Above: a plate by Frederick William Frohawk (1861 - 1946), wildlife artist; retrieved via Wikimedia Commons. Below: sketch of a hunted specimen ca. 1601, attributed to one Joris Joostensz Laerle; retrieved via Wikimedia Commons.
Modified from the original posted on the Archosaurophilia Tumblr on January 1, 2016.
The red rail (Aphanapteryx bonasia) was the largest of Mauritius’ rails and certainly the strangest in appearance. Similarly to the dodo and many other birds native to the Mascarene islands, it was completely flightless, and its small wings would have been concealed in life beneath its shaggy, reddish-brown plumage. The only physical remains known from this species are its pelvis and leg bones, which makes it difficult to gauge its full size in life, but contemporary accounts compare it in size to a large hen. Within the rail family, its closest relative seems to be the Rodrigues rail (Erythromachus leguati), also extinct. More distantly, it is allied with the white-throated rail (Dryolimnas cuvieri) of Madagascar, the Seychelles, and Comoros, which today appears to be the only endemic flightless bird remaining on the Indian Ocean’s islands.
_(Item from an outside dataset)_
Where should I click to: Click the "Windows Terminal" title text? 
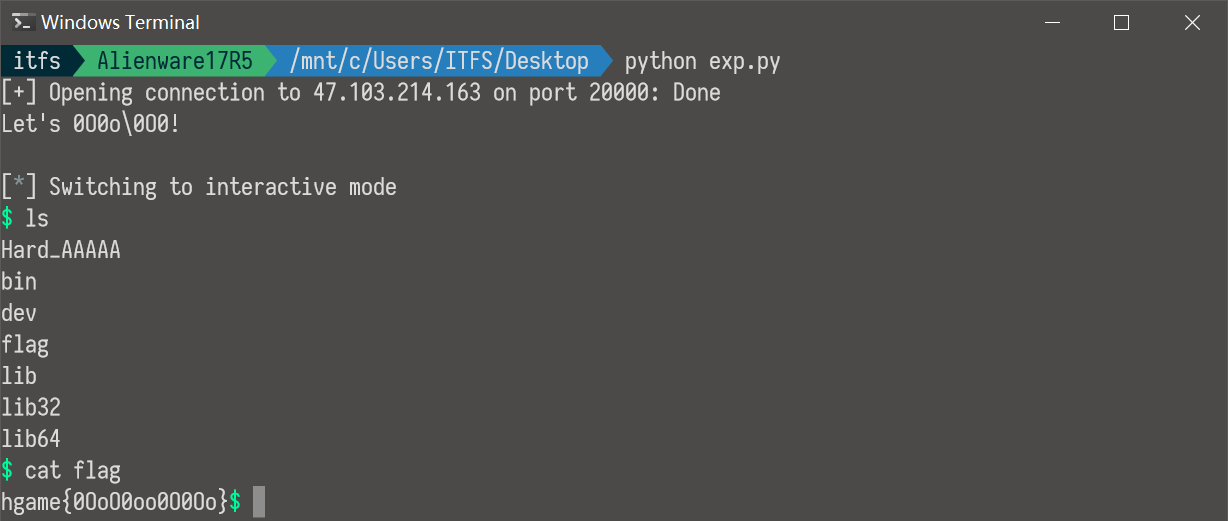(x=120, y=22)
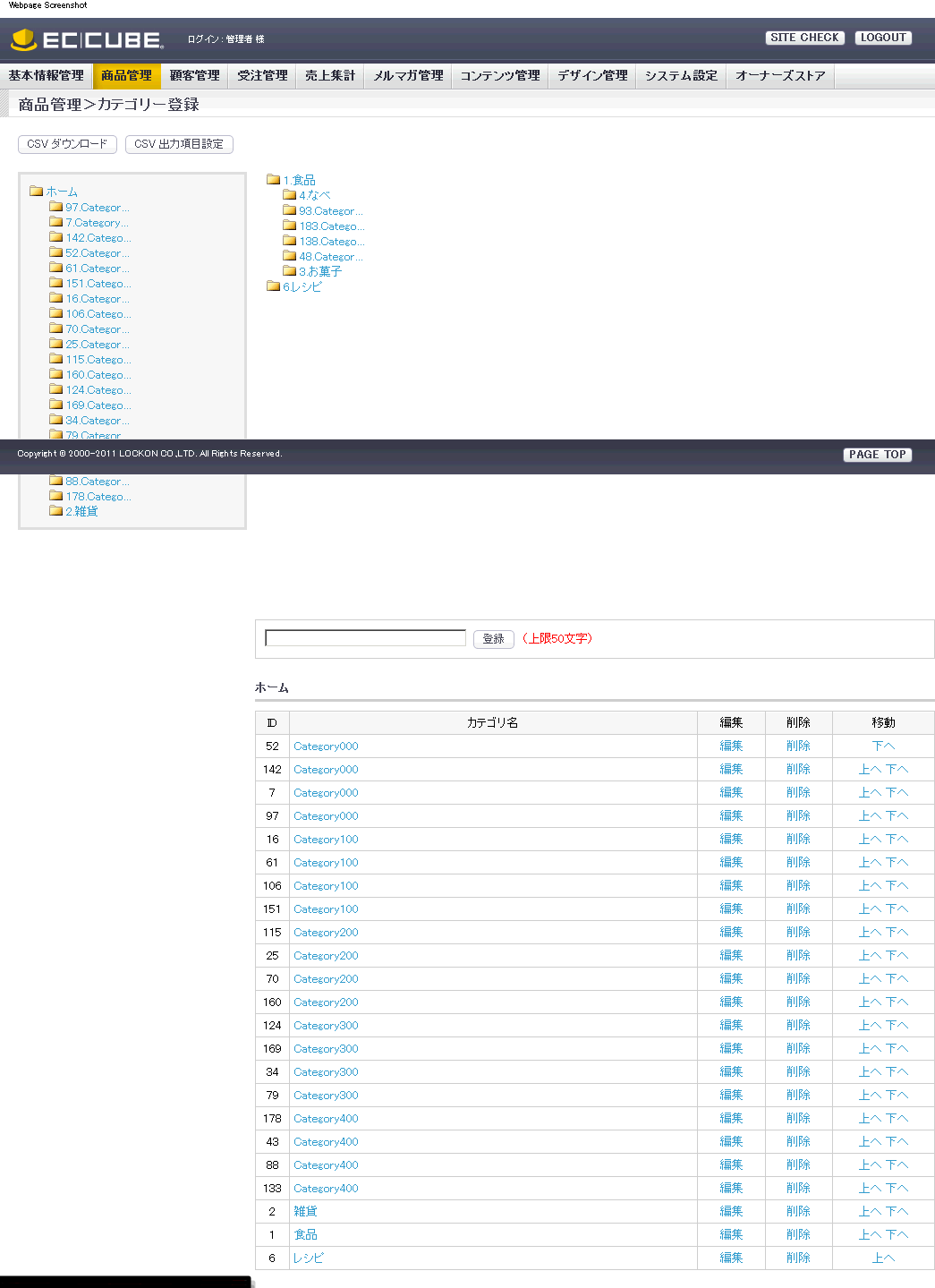
Task: Open the 受注管理 menu tab
Action: point(262,76)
Its slender, vaguely ibis-like bill suggests a cursorial foraging lifestyle, preying on small invertebrates. The now-extinct land snail Tropidophora carinata, also endemic to Mauritius, appears to have been one such prey item, as some subfossilized shells belonging to this species carry blunt damage marks consistent with this bird’s beak.
Sadly, very little is known for sure about the red rail, since like many other flightless birds of the world’s oceanic islands, it became extinct a short time after humans colonized its home. The tropical forests of Mauritius began to shrink after the island was claimed by the Dutch East India Company in the 17th Century, spelling doom for this rail, the dodo, and many others, as overhunting and deforestation disrupted their habitat. By 1700, the Red rail had disappeared forever.
Puzzling over this flightless rail and the dodo, centuries before Darwin’s On the Origin of Species, English adventurer Peter Mundy observed:
“Of these 2 sorts off fowl afforementionede, For oughtt wee yett know, Not any to bee Found out of this Iland, which lyeth aboutt 100 leagues From St. Lawrence. A question may bee demaunded how they should bee here and Not elcewhere, beeing soe Farer From other land and can Neither fly or swymme; whither by Mixture off kindes producing straunge and Monstrous formes, or the Nature of the Climate, ayer and earth in alltring the First shapes in long tyme, or how.”